WHAT THIS TASK INVOLVES: In the data below, swap "chevron" for "arrow" and write out the lines again, starting with the line that contains "Open the Far Cry 3 Classic Edition cover" and going on through the line that contains "point(200,253)", with everything else unchanged. Leave the pictures out of your answer.

RAW DATA:
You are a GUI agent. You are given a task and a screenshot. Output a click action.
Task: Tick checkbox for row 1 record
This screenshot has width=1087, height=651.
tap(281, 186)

---

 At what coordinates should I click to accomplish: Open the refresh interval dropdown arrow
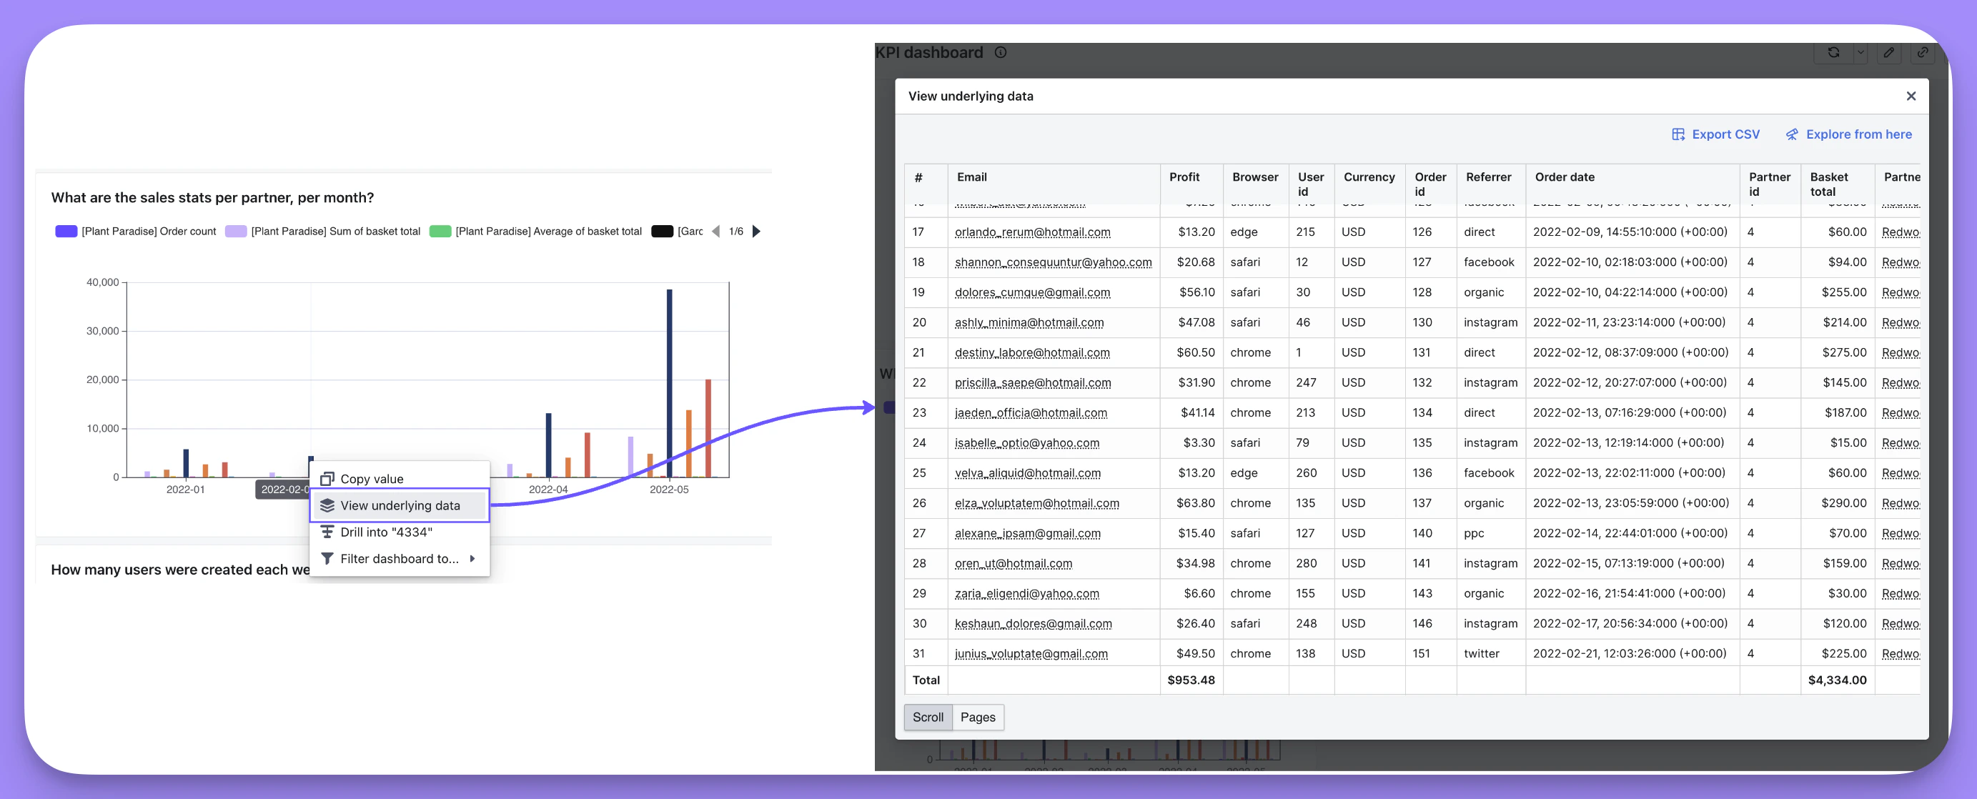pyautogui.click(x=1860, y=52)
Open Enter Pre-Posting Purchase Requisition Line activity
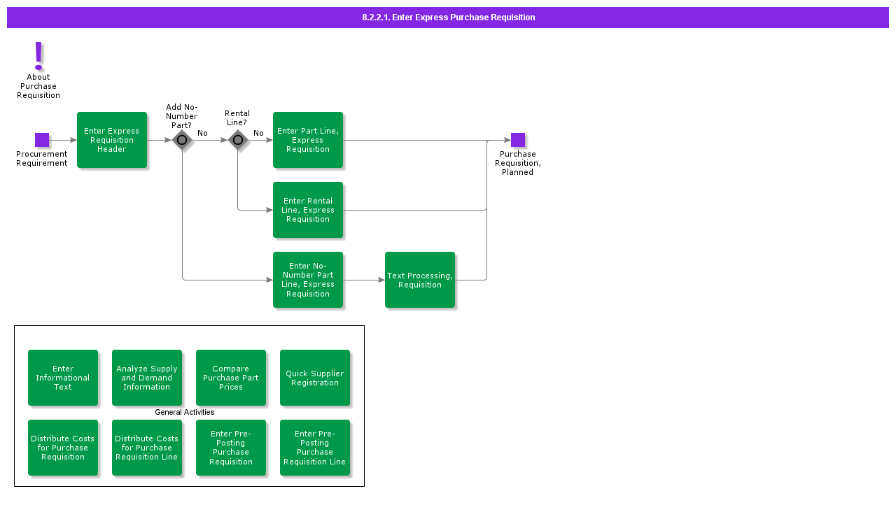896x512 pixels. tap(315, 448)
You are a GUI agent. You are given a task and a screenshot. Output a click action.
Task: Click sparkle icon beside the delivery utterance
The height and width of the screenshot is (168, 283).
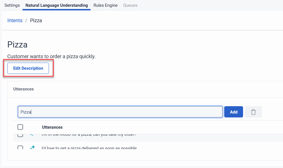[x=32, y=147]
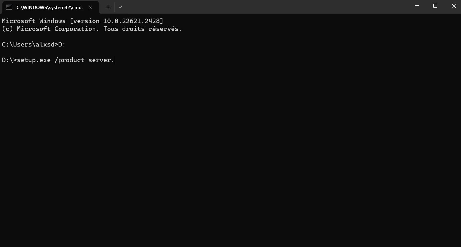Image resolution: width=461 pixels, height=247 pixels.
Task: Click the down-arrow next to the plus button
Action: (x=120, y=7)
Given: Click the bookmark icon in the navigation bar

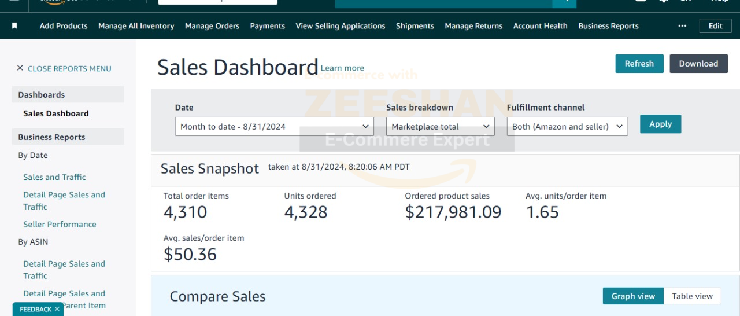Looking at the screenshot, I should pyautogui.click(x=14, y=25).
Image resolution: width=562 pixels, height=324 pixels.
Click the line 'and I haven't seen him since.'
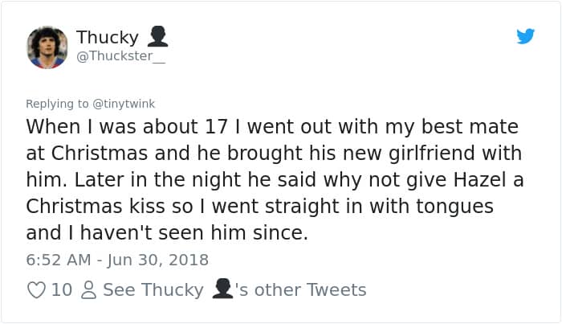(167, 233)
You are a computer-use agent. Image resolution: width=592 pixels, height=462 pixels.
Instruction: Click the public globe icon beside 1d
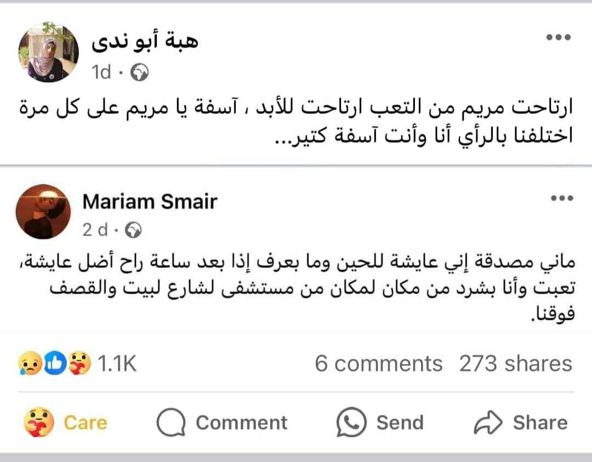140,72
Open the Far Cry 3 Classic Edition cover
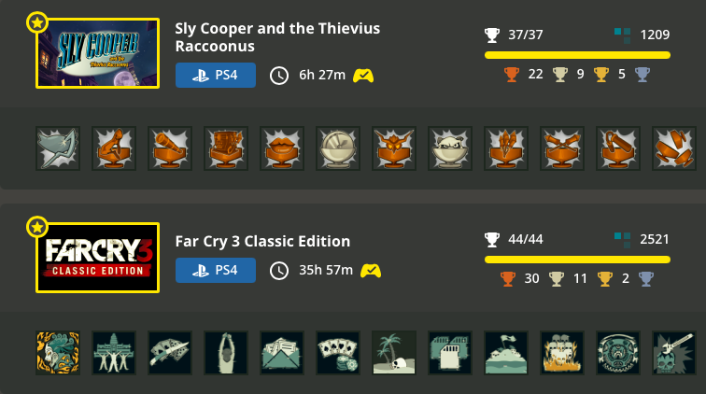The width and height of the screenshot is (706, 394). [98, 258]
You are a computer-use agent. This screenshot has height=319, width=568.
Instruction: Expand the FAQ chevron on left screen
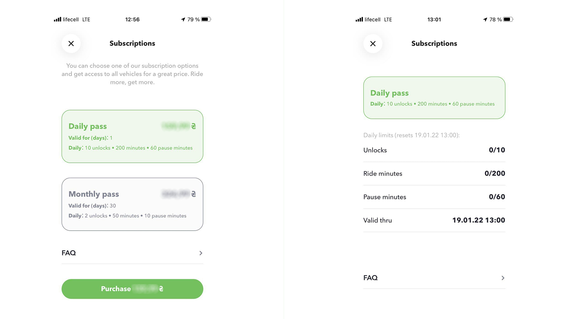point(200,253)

SOLUTION TO THIS EXERCISE:
Open the Far Cry 3 Classic Edition cover
The width and height of the screenshot is (706, 394). [98, 258]
You are a computer-use agent. This screenshot has height=319, width=568.
Instruction: Expand the FAQ arrow on left screen
point(200,253)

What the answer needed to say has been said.